キム・インホ(34歳)は、軽量で柔軟かつ高強度な人工筋繊維を開発した。彼は、この技術を脳性麻痺の人々を支援するウェアラブル・デバイスに活用することを構想している。だが、この新素材は人間の筋繊維の約6倍の出力を生み出し、自重の5000倍もの重量を持ち上げることができるため、兵士や建設作業員、高齢者の筋力を補助するスーツにも応用が可能だ。また、より自然な動きをするロボットの開発にも寄与する可能性がある。
現在、外骨格スーツ(パワードスーツ)はすでに存在するものの、そのほとんどは重くかさばり、価格も最大で20万ドルと非常に高価だ。

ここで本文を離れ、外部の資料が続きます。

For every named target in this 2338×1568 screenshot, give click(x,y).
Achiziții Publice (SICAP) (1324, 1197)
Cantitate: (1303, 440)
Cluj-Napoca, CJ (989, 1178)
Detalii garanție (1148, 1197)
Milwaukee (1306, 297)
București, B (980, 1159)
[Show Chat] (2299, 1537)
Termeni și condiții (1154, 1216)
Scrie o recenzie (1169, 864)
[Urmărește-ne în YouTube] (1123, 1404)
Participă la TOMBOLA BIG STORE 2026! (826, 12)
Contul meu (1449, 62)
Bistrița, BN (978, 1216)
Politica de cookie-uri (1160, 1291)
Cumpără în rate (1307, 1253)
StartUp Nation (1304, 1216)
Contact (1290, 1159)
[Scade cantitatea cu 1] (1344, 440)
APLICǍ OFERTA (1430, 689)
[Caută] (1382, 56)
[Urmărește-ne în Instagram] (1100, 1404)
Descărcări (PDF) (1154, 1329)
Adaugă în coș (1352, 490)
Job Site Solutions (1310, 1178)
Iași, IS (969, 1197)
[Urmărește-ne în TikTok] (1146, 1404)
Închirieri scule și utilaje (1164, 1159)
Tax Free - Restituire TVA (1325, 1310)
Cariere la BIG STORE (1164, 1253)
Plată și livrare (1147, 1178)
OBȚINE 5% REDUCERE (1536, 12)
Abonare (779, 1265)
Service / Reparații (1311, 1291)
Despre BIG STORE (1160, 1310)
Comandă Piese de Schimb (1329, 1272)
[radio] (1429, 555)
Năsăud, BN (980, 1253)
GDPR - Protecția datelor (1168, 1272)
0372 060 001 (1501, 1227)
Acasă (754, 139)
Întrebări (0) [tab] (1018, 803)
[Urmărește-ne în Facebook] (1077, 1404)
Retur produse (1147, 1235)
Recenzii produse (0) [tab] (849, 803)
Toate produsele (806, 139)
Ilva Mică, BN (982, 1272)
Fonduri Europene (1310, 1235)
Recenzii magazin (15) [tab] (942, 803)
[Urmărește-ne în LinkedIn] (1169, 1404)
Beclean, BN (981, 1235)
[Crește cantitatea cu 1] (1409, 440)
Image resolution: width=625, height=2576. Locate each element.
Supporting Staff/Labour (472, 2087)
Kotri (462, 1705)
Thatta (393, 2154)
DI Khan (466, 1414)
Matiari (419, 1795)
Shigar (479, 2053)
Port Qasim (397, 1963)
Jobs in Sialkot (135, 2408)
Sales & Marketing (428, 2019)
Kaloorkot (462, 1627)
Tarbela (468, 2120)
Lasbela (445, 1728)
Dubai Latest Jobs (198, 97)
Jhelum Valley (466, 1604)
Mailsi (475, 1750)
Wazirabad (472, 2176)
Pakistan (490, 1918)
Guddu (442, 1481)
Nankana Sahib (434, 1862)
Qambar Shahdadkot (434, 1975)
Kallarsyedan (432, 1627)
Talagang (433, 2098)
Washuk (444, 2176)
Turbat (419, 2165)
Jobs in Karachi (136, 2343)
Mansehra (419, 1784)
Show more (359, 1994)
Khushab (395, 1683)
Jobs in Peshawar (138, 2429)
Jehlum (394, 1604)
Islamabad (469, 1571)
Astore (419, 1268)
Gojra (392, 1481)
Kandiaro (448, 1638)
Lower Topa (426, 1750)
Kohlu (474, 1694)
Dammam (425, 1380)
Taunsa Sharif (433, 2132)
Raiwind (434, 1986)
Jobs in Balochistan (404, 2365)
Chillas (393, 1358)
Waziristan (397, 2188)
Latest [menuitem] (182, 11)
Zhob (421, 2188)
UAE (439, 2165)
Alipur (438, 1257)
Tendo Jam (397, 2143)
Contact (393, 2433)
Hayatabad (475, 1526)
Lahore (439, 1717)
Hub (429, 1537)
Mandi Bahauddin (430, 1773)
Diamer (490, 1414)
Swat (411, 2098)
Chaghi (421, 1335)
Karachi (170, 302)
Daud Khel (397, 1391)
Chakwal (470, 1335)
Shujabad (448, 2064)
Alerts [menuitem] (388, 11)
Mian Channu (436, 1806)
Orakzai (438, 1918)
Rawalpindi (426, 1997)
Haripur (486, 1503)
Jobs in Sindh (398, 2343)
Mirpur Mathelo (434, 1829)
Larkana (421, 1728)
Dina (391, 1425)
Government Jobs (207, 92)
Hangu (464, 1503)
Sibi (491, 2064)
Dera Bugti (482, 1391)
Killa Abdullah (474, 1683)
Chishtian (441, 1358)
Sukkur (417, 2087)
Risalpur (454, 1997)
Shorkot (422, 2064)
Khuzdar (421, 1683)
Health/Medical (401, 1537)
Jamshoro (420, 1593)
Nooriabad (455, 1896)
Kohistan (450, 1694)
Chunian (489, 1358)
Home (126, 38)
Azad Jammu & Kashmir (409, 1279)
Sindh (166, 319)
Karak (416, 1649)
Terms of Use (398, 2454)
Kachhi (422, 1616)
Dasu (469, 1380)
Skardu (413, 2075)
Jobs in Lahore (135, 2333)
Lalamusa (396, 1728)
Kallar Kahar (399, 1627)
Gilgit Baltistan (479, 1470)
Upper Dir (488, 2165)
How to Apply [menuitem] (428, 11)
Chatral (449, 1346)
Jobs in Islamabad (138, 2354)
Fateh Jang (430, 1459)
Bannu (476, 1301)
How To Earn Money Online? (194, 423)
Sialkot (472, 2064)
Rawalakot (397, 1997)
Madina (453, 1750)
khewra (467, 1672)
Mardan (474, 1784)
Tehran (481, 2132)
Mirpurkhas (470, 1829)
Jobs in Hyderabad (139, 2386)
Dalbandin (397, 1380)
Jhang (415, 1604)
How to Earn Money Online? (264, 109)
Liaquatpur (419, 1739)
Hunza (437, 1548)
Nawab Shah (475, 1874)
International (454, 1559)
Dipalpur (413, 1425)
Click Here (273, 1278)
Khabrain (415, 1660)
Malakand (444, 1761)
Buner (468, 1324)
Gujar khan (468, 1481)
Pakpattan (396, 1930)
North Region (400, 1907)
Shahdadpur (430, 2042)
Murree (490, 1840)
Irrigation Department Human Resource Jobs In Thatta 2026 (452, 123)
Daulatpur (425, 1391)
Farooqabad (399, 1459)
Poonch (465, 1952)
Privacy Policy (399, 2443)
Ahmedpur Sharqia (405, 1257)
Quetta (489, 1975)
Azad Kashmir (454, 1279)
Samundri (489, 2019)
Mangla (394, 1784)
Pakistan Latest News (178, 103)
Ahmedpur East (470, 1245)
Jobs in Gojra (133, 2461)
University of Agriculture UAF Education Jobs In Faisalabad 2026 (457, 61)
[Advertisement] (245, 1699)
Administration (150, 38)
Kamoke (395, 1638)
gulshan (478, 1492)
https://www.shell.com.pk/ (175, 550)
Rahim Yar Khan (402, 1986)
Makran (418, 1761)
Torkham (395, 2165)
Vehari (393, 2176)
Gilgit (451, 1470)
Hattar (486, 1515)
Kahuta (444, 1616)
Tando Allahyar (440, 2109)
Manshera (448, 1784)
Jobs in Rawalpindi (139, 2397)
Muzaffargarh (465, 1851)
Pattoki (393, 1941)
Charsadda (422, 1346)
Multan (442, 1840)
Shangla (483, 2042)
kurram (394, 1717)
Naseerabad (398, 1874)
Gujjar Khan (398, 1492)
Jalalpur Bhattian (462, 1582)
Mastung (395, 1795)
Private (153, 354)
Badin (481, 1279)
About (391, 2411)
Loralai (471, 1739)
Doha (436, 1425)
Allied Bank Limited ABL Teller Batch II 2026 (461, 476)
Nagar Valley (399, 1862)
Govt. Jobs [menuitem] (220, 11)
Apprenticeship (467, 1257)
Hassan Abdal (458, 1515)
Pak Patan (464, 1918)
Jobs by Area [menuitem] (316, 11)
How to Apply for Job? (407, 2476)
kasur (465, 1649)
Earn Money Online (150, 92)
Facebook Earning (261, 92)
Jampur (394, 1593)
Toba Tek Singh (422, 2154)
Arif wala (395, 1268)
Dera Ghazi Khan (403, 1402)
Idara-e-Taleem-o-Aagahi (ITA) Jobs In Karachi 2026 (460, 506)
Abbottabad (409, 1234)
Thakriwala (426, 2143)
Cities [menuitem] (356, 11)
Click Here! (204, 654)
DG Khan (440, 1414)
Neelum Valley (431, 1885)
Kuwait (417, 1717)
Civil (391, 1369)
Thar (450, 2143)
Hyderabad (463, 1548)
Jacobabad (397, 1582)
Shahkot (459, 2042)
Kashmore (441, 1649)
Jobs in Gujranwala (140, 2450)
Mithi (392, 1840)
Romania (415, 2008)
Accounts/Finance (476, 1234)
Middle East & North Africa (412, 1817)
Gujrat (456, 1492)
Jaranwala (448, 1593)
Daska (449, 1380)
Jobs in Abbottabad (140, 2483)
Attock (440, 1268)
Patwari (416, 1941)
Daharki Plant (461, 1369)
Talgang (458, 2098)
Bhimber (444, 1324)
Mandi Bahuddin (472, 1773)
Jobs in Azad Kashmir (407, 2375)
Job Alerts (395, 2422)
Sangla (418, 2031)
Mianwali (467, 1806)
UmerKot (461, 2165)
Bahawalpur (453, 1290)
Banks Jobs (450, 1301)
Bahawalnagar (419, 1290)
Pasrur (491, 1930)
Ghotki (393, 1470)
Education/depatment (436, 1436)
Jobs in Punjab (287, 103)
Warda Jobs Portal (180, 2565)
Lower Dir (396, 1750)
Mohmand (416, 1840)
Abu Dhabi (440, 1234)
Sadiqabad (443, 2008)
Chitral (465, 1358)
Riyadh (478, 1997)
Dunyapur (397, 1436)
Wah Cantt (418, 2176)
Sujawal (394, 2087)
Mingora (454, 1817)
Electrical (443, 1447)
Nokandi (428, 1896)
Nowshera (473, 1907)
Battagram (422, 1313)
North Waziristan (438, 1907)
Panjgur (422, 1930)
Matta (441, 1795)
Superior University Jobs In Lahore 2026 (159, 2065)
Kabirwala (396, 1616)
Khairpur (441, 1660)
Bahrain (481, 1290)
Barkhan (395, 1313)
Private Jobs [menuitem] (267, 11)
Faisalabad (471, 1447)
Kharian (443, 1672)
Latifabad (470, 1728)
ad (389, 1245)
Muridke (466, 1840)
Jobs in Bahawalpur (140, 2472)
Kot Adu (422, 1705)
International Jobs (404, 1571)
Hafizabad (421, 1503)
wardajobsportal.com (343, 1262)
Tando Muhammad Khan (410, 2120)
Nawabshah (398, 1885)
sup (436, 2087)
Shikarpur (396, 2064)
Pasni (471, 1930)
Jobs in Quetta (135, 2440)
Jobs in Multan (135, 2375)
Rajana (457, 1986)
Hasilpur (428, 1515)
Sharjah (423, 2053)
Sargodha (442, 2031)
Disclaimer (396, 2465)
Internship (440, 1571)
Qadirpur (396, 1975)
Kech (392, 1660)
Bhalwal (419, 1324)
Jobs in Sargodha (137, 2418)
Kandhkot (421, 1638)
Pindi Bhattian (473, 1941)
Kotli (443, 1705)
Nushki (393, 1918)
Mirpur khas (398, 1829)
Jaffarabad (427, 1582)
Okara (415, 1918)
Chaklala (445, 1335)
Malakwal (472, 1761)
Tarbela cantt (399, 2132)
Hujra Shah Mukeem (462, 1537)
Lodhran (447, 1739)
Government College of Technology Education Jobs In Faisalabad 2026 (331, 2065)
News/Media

一般の人々が利用するには現実的ではない。
キムのアプローチは、モーター駆動のアクチュエーターや剛性のあるフレームを、実際の筋肉に近い人工筋繊維に置き換えるというものだった。彼の繊維は柔軟な基材に、運動能力とパワーを強化する別の素材を組み合わせることで製造される。これまでにも同様の試みがあったが、従来の人工筋肉は速度、出力、重量、フィードバックセンシングの面で自然の筋肉に匹敵するものではなかった。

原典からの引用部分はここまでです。